### RECORD EXCERPTS

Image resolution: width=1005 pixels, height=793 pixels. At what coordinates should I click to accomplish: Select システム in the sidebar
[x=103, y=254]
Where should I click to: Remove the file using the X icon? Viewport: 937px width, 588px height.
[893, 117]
--
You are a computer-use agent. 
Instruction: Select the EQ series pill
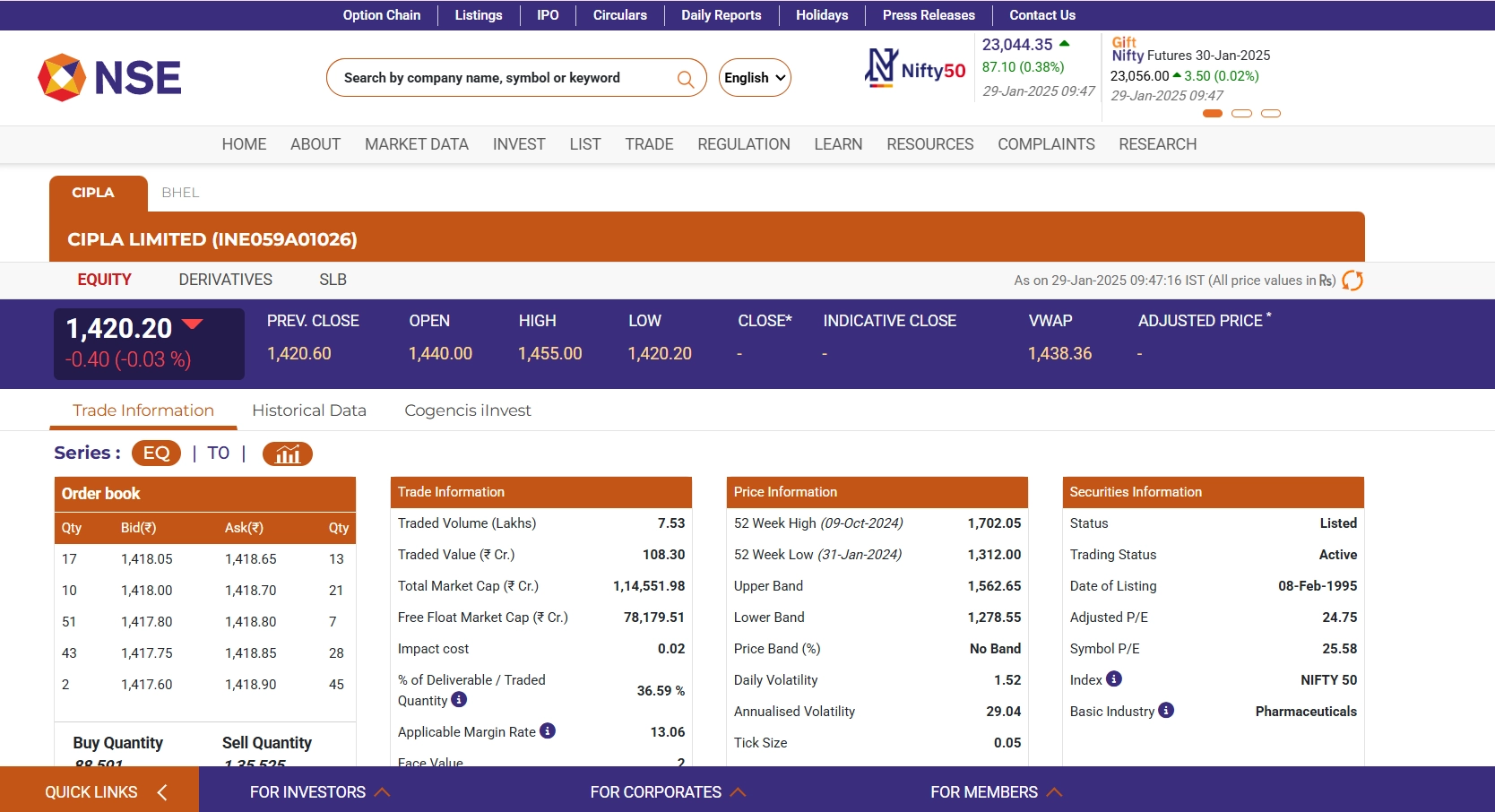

### TASK BRIEF
Please reproduce exactly the lines in the listing above from the one containing "You are a computer-use agent." through the one containing "Instruction: Select the EQ series pill", both included, and nothing more.

### OUTPUT FOR THIS EXERCISE
You are a computer-use agent. 
Instruction: Select the EQ series pill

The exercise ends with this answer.